Kunci untuk mengatasi kondisi seperti ini adalah kerja sama, yang harus dimulai dengan bersama-sama memahami persoalan yang ada. Kita membutuhkan birokrasi pemerintah yang mendukung produktivitas. Kita membutuhkan pengusaha-pengusaha yang membuka pasar-pasar baru, meraih peluang-peluang baru dalam negeri. Kita membutuhkan pekerja-pekerja yang produktif dan kreatif. Semua harus tahu bahwa saat ini adalah saat untuk memberi, untuk menanam benih-benih baru. Untuk itu, lebih daripada waktu-waktu sebelumnya, kita harus membuat rencana keuangan dan produktivitas yang lebih detil, lebih lengkap.
Produktivitas dimulai dari kompetensi. Aset terbesar adalah orang-orang yang mengerjakan, yang kreatif, dan bekerja sama. Kita membutuhkan positive business yang mempunyai 5 pilar: kasih, pengaruh/kepemimpinan, komitmen, kualitas, dan keandalan. Sudah waktunya orang Indonesia memecahkan masalah lama: orang Indonesia ragu dengan produk sendiri, malas beli produk dalam negeri. Ini adalah faktor kritis: selama kita tidak nyaman dengan produk dalam negeri, selama itu pula kita tergantung pada impor yang berarti tekanan ekonomi lebih besar lagi. Hal ini tidak bisa diselesaikan dengan slogan atau "gerakan" seperti yang dilakukan semasa orde baru, melainkan harus dengan promosi dan pencitraan yang baik, yang berangkat dari produk yang memang bagus.

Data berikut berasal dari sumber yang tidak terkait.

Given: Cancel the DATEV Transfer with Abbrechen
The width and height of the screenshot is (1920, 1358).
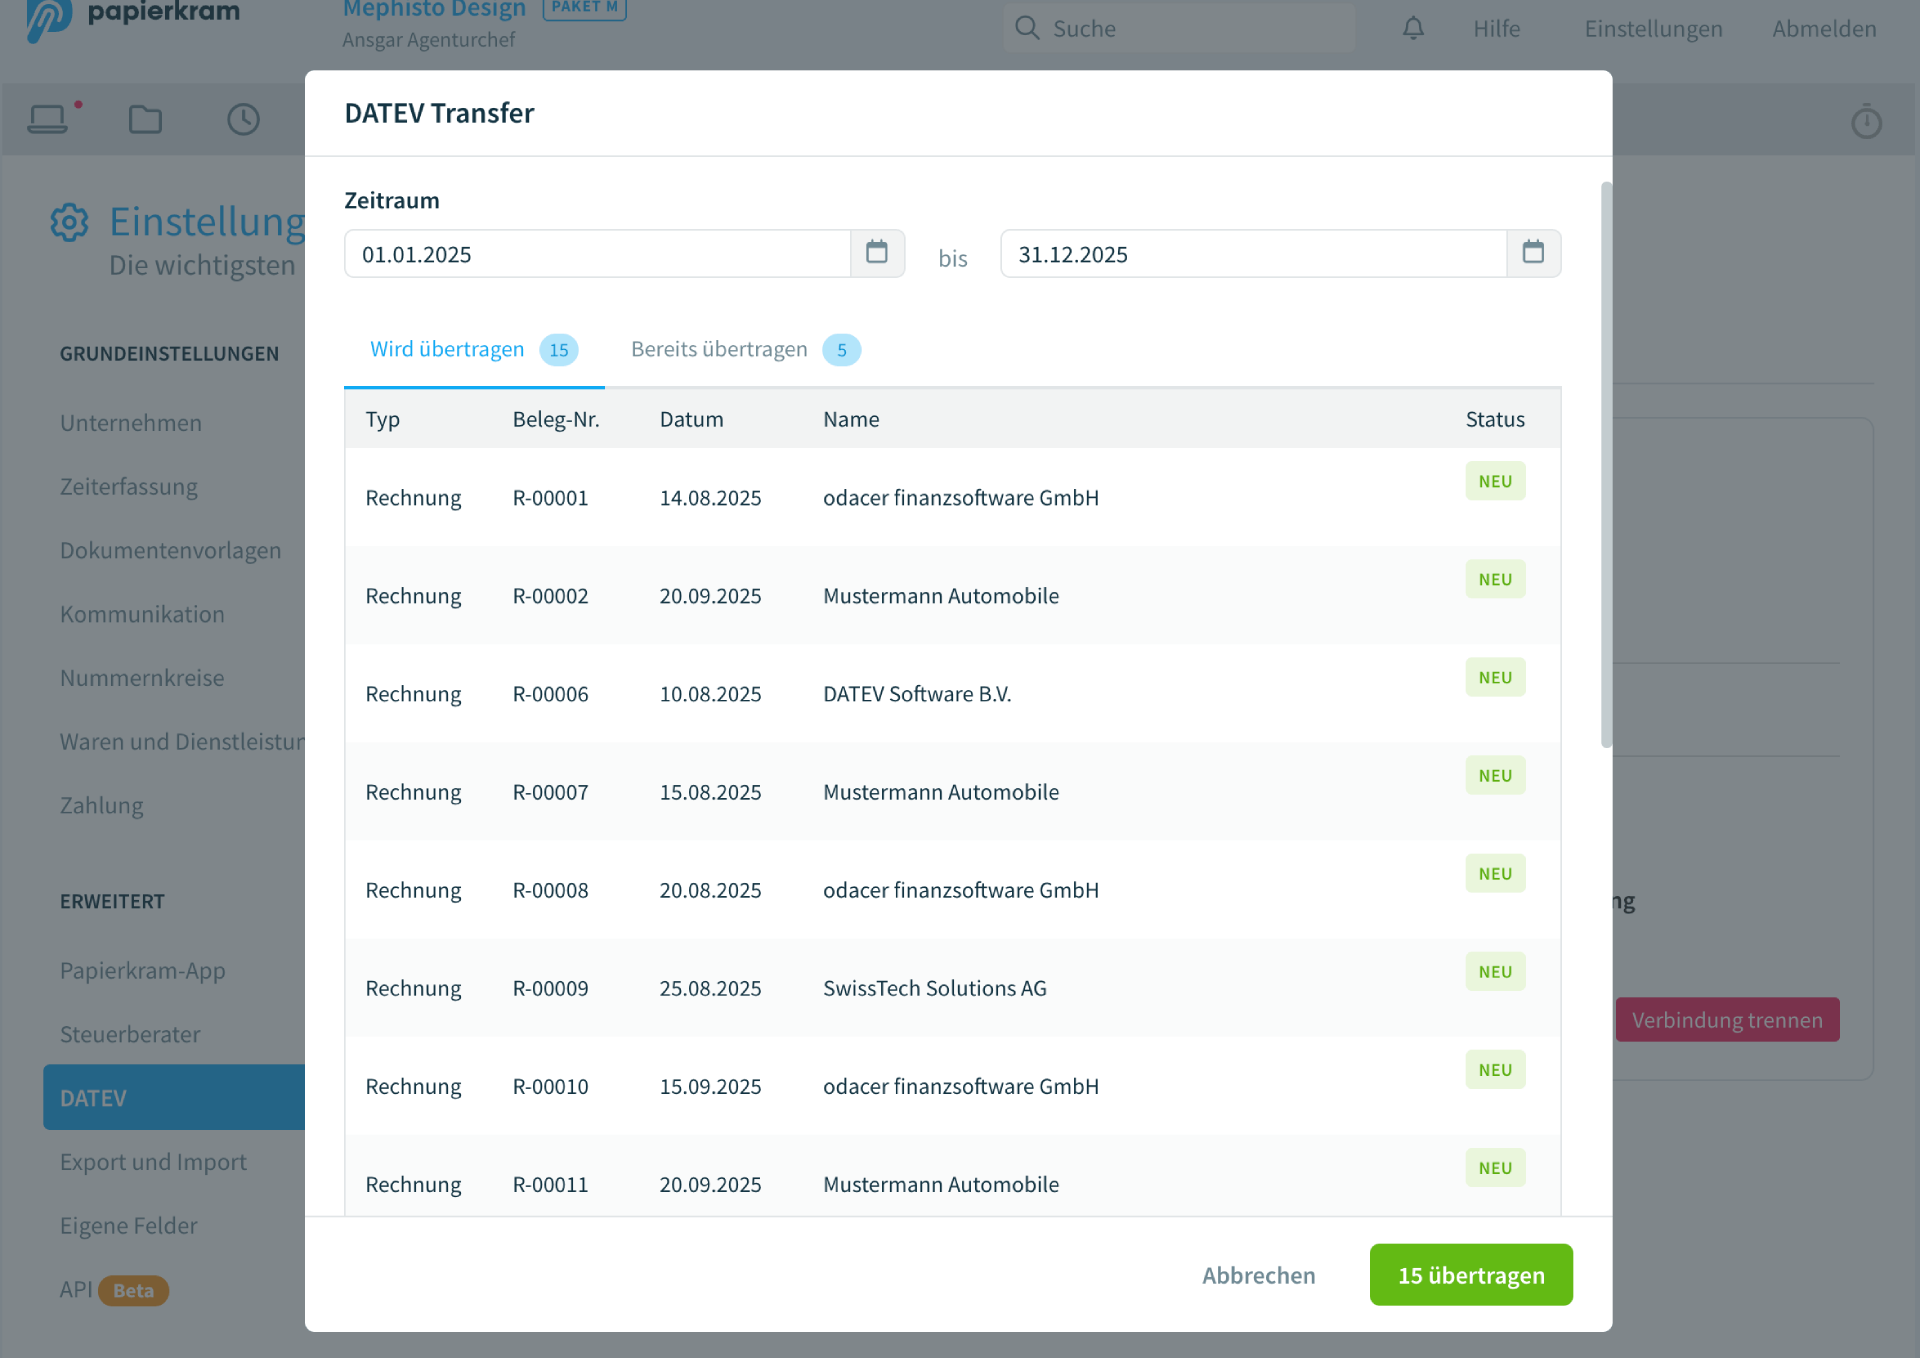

Sisi berikutnya adalah perencanaan finansial, yang pada prinsipnya terbagi 3 hal: (1) Operasional, (2) Pertumbuhan/investasi, dan (3) Perlindungan /asuransi. Operasional yang efisien membutuhkan pengendalian yang baik, seperti balance scorecard dan activity based costing. Investasi dibutuhkan untuk melindungi kebutuhan arus kas di masa depan karena tekanan inflasi dan devaluasi. Asuransi dibutuhkan untuk menjamin likuiditas pada saat terjadi hal-hal seperti musibah yang menghilangkan pendapatan dan kesejahteraan keluarga.
Kondisi sulit menuntut sikap yang berbeda dalam membuat perencanaan finansial. Dalam kondisi yang lebih mudah, mungkin kontrol operasional bisa lebih longgar, dan tindakan-tindakan uji coba, try-and-error, masih bisa dibuat karena masih ada budget untuk eksperiman. Tetapi sekarang, kita harus lebih banyak bersandar pada data dan analisa sebelum membuat suatu langkah; tidak boleh melakukan banyak kesalahan sekarang. Demikian juga dengan investasi: mungkin sebelumnya kita hanya mengejar tingkat bunga saja, setinggi-tingginya dalam waktu sesingkat-singkatnya. Sekarang, kita harus membuat investasi dengan pertimbangan lengkap di keempat sisi investasi: resiko, hasil, perubahan, dan peraturan yang berlaku. Portofolio investasi yang seimbang harus memiliki margin yang cukup pada bentuk-bentuk yang stabil seperti obligasi pemerintah, sementara mempertahankan pertumbuhan yang baik pada bentuk yang lebih fluktuatif, baik saham (jangka panjang) maupun komoditas (jangka pendek).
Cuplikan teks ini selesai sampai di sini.